Hepatic pulmonary fusion should be suspected in a neonate with imaging findings that reveal a large amount of liver in the right hemithorax and a lack of mediastinal shift. Hepatic pulmonary fusion with a right-sided diaphragmatic defect has been described in the literature as a single case report [2] and a series of six cases [1]. As in our case, five of the six cases in the series reported lack of shift of mediastinal structures away from the affected side on the initial chest radiograph. This finding suggests that in patients with hepatic pulmonary fusion, pulmonary hypoplasia predominates over the mass effect from the herniated abdominal viscera. This radiographic feature is similar to those of primary lung hypoplasia with an intact diaphragm (e.g., scimitar syndrome) [3]. In contrast, in patients with congenital diaphragmatic hernia, the mass effect from the viscera causes a mediastinal shift. Further complicating the preoperative diagnosis in this case was the severe pulmonary hypertension experienced by our patient, which is a frequent occurrence in all of the diagnoses under consideration.

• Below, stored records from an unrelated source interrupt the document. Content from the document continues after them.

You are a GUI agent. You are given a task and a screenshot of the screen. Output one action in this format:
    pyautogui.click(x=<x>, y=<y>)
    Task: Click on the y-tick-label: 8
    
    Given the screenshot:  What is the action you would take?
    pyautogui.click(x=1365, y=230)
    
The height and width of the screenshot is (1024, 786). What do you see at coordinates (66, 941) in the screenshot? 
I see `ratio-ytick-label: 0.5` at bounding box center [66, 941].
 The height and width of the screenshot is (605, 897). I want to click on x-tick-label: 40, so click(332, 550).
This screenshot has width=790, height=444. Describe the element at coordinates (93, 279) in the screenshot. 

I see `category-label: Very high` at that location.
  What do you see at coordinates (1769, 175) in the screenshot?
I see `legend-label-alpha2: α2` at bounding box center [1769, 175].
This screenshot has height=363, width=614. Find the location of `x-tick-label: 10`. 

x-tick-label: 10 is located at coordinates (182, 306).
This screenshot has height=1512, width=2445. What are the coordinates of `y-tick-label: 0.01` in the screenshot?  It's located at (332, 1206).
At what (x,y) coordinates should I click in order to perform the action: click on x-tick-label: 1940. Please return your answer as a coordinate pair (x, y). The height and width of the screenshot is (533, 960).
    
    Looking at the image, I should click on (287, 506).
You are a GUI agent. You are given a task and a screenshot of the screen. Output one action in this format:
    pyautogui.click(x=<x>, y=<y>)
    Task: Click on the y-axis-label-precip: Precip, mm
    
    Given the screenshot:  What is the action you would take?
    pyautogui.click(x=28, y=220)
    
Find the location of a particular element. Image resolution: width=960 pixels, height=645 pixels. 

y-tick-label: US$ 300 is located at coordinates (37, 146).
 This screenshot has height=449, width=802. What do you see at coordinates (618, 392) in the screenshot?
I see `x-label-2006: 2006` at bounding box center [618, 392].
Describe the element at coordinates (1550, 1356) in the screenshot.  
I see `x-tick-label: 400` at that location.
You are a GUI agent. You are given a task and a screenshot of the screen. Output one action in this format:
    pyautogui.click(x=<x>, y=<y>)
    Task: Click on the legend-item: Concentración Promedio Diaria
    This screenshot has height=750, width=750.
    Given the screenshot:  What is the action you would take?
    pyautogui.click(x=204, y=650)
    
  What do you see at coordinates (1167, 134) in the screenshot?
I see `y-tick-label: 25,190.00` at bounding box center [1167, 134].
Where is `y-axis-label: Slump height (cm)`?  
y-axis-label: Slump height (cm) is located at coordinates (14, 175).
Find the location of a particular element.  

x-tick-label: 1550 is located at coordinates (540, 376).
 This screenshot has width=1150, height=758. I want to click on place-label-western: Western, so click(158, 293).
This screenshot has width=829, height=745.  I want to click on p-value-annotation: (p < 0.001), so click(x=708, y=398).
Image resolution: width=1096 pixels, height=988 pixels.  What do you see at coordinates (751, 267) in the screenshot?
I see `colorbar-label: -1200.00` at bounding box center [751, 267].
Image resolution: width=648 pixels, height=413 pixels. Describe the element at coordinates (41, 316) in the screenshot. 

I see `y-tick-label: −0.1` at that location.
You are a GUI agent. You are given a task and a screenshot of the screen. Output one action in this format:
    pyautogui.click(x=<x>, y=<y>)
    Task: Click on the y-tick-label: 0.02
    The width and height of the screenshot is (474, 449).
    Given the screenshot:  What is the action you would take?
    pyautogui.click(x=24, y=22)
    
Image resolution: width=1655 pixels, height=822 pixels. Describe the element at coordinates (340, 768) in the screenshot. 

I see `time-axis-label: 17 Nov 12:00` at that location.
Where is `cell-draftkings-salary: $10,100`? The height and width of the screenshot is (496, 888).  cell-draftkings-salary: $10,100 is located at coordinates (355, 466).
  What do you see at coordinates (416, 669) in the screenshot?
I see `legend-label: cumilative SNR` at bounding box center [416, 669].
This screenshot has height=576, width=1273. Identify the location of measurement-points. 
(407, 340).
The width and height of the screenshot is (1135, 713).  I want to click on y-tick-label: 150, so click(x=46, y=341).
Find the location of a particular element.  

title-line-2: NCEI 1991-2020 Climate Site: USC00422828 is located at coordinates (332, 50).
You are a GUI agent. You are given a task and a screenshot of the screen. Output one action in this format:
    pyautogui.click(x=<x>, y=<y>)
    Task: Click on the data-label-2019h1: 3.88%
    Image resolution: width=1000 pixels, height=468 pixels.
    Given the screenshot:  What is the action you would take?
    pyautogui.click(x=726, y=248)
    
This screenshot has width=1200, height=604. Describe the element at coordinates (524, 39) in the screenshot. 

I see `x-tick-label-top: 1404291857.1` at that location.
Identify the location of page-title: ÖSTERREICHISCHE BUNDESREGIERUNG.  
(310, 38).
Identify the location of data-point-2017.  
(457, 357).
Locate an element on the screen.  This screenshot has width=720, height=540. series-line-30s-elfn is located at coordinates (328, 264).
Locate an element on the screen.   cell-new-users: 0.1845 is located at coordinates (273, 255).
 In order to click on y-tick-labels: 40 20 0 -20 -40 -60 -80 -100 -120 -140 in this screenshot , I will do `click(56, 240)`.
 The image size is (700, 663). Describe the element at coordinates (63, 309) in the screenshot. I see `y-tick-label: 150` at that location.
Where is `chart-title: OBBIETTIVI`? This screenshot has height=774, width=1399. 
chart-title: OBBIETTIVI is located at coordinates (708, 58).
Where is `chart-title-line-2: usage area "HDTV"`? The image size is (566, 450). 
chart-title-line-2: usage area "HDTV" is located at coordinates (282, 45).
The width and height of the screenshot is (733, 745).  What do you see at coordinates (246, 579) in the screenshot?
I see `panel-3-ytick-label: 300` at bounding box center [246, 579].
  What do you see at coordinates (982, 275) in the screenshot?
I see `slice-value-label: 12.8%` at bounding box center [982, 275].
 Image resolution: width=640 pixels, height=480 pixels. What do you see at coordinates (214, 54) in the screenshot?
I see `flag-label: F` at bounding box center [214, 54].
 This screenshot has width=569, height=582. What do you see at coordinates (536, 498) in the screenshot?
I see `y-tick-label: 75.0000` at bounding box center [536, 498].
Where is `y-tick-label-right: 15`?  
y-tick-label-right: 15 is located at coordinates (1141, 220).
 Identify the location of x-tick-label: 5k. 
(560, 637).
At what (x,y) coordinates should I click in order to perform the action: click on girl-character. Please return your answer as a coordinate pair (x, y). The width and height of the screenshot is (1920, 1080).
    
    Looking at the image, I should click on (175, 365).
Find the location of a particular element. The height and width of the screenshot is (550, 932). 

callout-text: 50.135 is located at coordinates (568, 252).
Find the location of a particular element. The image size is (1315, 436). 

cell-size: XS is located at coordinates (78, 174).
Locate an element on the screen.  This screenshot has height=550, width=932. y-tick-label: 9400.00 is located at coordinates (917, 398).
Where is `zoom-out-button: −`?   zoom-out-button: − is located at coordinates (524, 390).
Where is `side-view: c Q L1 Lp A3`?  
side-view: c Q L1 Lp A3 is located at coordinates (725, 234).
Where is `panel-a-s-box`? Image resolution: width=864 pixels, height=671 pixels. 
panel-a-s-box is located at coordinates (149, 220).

The relationship of hepatic pulmonary fusion to congenital diaphragmatic hernia is unclear. Hepatic pulmonary fusion may, in fact, have the same primary abnormality as that of congenital diaphragmatic hernia: a lack of development of the embryonic diaphragm [5]. This failure allows the abdominal viscera to herniate into the thorax during the 10th week of gestation. Subsequent fusion of the liver and lung, resulting in hepatic pulmonary fusion, may occur through an event later in gestation. On the other hand, the primary abnormality in hepatic pulmonary fusion may be the fusion of the liver and lung, both of which are derivatives of the embryonic foregut, and the lack of development of embryonic diaphragmatic structures may be secondary.
In summary, in a neonate with imaging findings showing intrathoracic liver and lack of mediastinal shift, hepatic pulmonary fusion should be suspected, as should primary right lung hypoplasia and the more common causecongenital diaphragmatic hernia. In these cases, MR imaging may allow the preoperative diagnosis of hepatic pulmonary fusion by the depiction of enhancing tissue within the contour of the liver and with intrathoracic venous drainage to the intrahepatic inferior vena cava.